Photo Credit: Kevin Winter
Cynics will rejoice! Devout loyalists will waiver with indifference through brand ambassador Kanye West’s latest and most talked about effort of his career; Jesus Is King. “I am the greatest artist God has ever created,” boasts the brash veteran rap star at a recent gathering of his popular Sunday Service events. To be fair, if anyone could possibly spearhead a Christian hip-hop phenomenon with magical prowess and success, it is none other than the ever so bold and polarizing persona that is Kanye West. Undoubtedly, this signature egotism and arrogance that has defined West’s career at times is still there, nine albums later.
The 11-track collective is the follow up to West’s June 2018 effort Ye. Coming in at a brief twenty-seven minutes in total, the LP fairs decently but doesn’t quite live up to the hype. On previous works like The Life of Pablo, Ye and even the magnificent My Beautiful Dark Twisted Fantasy, Kanye made the angel and the devil on his shoulders work as a cohesive cohort to some intangible degree. However, Jesus Is King doesn’t seem to strike that same balance of harmonious transparency and relevant content. In some extraordinary moments on the LP, West bears down on you like a torrential downpour, daring anyone to top his creative competence. On the other hand, there are times on Jesus Is King that you wonder, “where exactly is he going with this?”
The album kicks off well enough with the uplifting and inspiring “Every Hour”. Which admittedly will make even the non-believers want to show praise. “Every hour, every minute, every second, each and every millisecond,” goes the choir sounding hook. Next up is “Selah”, which also embodies a very church sounding influence. The repeated chants of “Hallelujah” in the background become a bit exaggerated, but the overall impact of the track makes it worthwhile.
Fans will appreciate “Follow God” which features a sample from the renowned gospel group ‘Whole Truth’. West touches on the rocky relationship he’s had with his father and he expands on the peaceful place they have finally come to. With no real hook he spews fire lines like: “Arguing at my dad, he told me it ain’t Christ like.” The best all-around track comes on the deep and soul bearing “God Is” which has an old-style conventional gospel vibe to it. Most notably it feels like this is West trying to bare himself. To put aside ego and perfection in the face of something greater, and for just a moment, you might believe him.
Then, “On God” is by far the most awoke you see will see West! This is hands down the best produced track as he rhymes over a vintage west coast type 808 beat singing: “The devil had my soul, I can’t lie // Life gon’ have some lows and some highs.” Projecting the passionate remnants of tracks like “Jesus Walks” on College Dropout. When you could feel his desire and wanted to walk with him.

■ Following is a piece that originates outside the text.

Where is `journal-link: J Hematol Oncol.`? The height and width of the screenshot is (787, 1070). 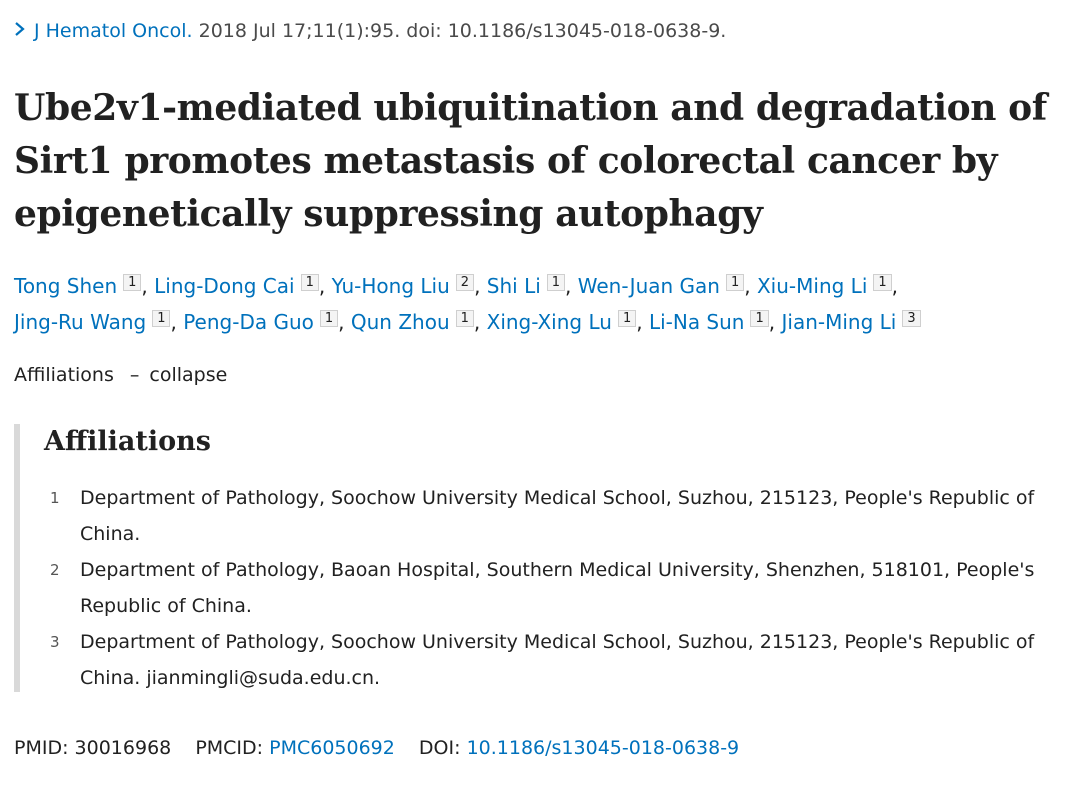 journal-link: J Hematol Oncol. is located at coordinates (114, 31).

But ever the extremist! He inexplicably goes ghost on the sounds of “Use This Gospel” but is saved by one of hip-hop’s finest duos, Pusha T and Malice of ‘The Clipse’ who make a surprise return with blistering verses as Pusha T spits: “Blindfolded on this road, watch me faith walk. // Just hold onto ya brother, when his faith lost.” Albeit, seemingly thrown together, the track is also rescued by a beautiful saxophone melody by Kenny G on the bridge.
Then as if on cue, like pouring water on a campfire, things burn out on the ladder half of the album in a heartbeat and West’s creativity seemingly disappears. For example, the narcissistic Kanye returns on “Hands On” rehearsing self-righteous lines like: “What have you been hearing from the Christians? // They be the first ones to judge me. // Make it feel like nobody love me. // Somebody pray for me.” Elsewhere, the track “Water” sounds distant and disconnected. As if he’s trying to make something forced out of this perceived mission he’s on.
“Everything We Need” is unmemorable. Then on “Closed On Sunday” he passive aggressively speaks on how he wants to raise his sons and daughters but in the next breath, compares his companion Kim Kardashian-West to a chic filet sandwich. This is the same self-absorbed attitude he’s used in the past. Making one misogynist reference after another in his music regarding the women in his life. The LP ends with the scattered and unfinished sounding “Jesus Is Lord”. West sounds muffled and hard to understand on this closer. Befittingly.
In conclusion, while we understand he has found spirituality, at times it is still hard to take the mercurial West seriously on Jesus Is King. Respectively, it is a good thing that Kanye has found at least a source of peace with his newfound journey to Christ. The problem is, faith is all about belief and as he is yelling and screaming to God over good beats, unfortunately we still can’t really hear what he’s saying. Why? Because it’s hard to feel someone as influential as him, if he doesn’t even truly believe all of it himself.